Back in 1908 one fisherman was plying his trade. The hour was growing late, but the water was flat as a mirror - and the fish were biting.
Indeed he had just stuck his iron into a big doloughan when he observed a dorsal fin breaking the surface and racing towards his boat.
“The monster with a snap of his great jaws like the crack of a whip tore away the fish and plunged below the surface.”
A few years later another veteran had a terrifying encounter in the ‘lonely mid lough’, and he managed to get an even better view of the beast.
“It suddenly popped up at the boat’s stern, an enormous head like that of a giant eel with huge, wicked, staring eyes - and swallowed at a mouthful an Irish terrier that had been knocked overboard by the sail when the boat gybed,” he recalled.
“The monsters upward and downward plunges rocked the boat so violently that I fully expected it would be my fate to follow the way of the luckless terrier had gone.”
There was another sighting of a beast from the deep in July 1923.
The salty old sea dog had just left Antrim Bay as he had done countless times before - but this fishing trip was to be anything but routine.
“It came up from the depths not far from my boat,” he recalled.
“It had a head bigger than a bull, with a great pair of staring eyes and tusks like walrus.
“On its back stuck up a sort of fin the size of a yacht’s gaff top sail and as it swam towards me it left a wake behind.
“I was almost paralysed with fright.
“However, I jerked out an oar and prepared to sell my life dearly.
“But just as it seemed to be coming head on to me it suddenly dived and left the place where it had been boiling with foam.
“I never saw it again but I have heard other chaps say they’ve seen it too.”
Notice the similarity in the accounts. The dorsal fin. The terrible eyes. Intriguing for serious students of sea serpentry.
The reported eye witness statements, taken together, are quite compelling but they lack the heft of evidential proof.
There are no reports of huge bodies washing ashore.
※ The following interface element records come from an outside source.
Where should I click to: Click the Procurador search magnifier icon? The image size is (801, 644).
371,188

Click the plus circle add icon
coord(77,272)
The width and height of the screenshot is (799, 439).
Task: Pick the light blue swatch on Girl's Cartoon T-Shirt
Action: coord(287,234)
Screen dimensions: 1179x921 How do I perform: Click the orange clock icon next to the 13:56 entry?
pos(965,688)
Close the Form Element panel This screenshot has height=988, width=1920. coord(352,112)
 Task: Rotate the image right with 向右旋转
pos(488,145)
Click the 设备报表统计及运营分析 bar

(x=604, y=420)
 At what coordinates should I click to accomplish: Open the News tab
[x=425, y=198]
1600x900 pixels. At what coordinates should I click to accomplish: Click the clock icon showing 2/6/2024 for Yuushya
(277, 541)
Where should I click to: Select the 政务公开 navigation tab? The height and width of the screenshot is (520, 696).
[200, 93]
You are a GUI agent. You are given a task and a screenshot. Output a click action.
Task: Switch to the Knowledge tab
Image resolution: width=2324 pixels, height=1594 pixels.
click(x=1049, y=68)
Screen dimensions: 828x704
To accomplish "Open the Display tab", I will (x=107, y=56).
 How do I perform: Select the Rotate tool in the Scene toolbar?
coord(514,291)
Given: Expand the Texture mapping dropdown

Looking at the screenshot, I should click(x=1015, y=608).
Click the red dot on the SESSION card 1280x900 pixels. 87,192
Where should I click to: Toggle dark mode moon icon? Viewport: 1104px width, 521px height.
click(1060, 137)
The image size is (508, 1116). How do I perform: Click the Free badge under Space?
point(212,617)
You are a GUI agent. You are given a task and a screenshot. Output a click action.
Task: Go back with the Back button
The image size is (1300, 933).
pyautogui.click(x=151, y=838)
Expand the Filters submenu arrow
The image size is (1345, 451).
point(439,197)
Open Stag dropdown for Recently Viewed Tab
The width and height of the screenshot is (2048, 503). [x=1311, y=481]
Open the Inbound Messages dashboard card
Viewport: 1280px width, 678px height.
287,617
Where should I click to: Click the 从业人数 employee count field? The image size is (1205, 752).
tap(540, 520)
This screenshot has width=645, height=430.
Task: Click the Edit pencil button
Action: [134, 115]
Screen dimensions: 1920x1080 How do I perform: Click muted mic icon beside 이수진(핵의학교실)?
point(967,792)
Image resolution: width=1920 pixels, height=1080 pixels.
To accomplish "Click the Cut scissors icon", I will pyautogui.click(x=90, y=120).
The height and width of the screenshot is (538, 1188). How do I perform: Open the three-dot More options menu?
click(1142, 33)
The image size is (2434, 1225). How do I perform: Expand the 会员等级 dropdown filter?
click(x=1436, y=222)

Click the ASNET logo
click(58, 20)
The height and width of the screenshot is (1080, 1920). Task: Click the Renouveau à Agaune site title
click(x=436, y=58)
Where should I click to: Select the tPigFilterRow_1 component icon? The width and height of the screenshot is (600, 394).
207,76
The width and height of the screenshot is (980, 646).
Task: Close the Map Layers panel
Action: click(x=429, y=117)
There are no photographs, like the famous shot of Nessie (left) that put that Loch on the map.
But some still maintain that it could be true.
Writing in 1957 C Douglas Deane suggested that the Lough had yet to reveal its biggest secret.
“It is a place that could break the heart of a fisherman, for beneath that gleaming surface ruffled by the shoulder of a breeze live fish so big and powerful that a man may never need to lie...”
In 1966 the Northern Whig came to a similar conclusion.
“Is it real? Who knows. Sure there may be a real live monster swimming about Lough Neagh which hasn’t been spotted yet.
“They say Finn McCool, the giant, made the Lough. I wouldn’t be surprised if some of his pet monsters are still kicking around with enough wit to keep their ugly snouts from the gaze of man.”
Maybe, but for now it remains another fisherman’s tale.